Since the inn was directly across the square from where the bus had stopped, he could not have missed it even in the dusk. The wind that had scrapped and scoured the hills around till the stones gleamed white now struck the tin signboard against the wall of the inn with the sound of a bell striking the hours, drawing his attention to it.

From the outset an element of quest is evident. The skill in the writing lies in the way the quest almost creeps up on Eric.

The quiet strength of this thoughtful, unobtrusive narrative of mosaic episodes emerges from the physical sense of Mexico Desai creates. It is an ancient landscape at peace with a vicious past. Into the colour and chaos of everyday life enter a handful of strangers, some, like Eric, hoping to find the past, others like the bizarre Dona Vera, more inclined to conceal her previous self behind a more exciting construct.

The themes of nationality and identity intrigue Desai. The daughter of a Bengali father and a German mother, she was educated in Delhi and brings the same fascinating cross-cultural awareness to her work as does the Polish-German Ruth Prawer Jhabvala. Both Desai and Jhabvala draw on a European-Indian artistry that makes their fictions special, textured and true. In The Zigzag Way, Eric, by following the footsteps of his father and grandfather, finds, by instinct, his way to the truth.

**Given material:**
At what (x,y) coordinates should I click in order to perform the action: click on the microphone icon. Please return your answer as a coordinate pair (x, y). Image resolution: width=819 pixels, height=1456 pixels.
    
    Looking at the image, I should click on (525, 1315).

**Task description:** Please shorten the paragraph of the review of The Zigzag Way that begins "The themes of nationality and identity" to three sentences, keeping its main facts.

**Answer:** Desai is intrigued by nationality and identity. The daughter of a Bengali father and a German mother, educated in Delhi, she shares a cross-cultural awareness with the Polish-German Ruth Prawer Jhabvala, and both draw on a European-Indian artistry that makes their fiction special, textured and true. In The Zigzag Way, Eric follows the footsteps of his father and grandfather and finds his way to the truth by instinct.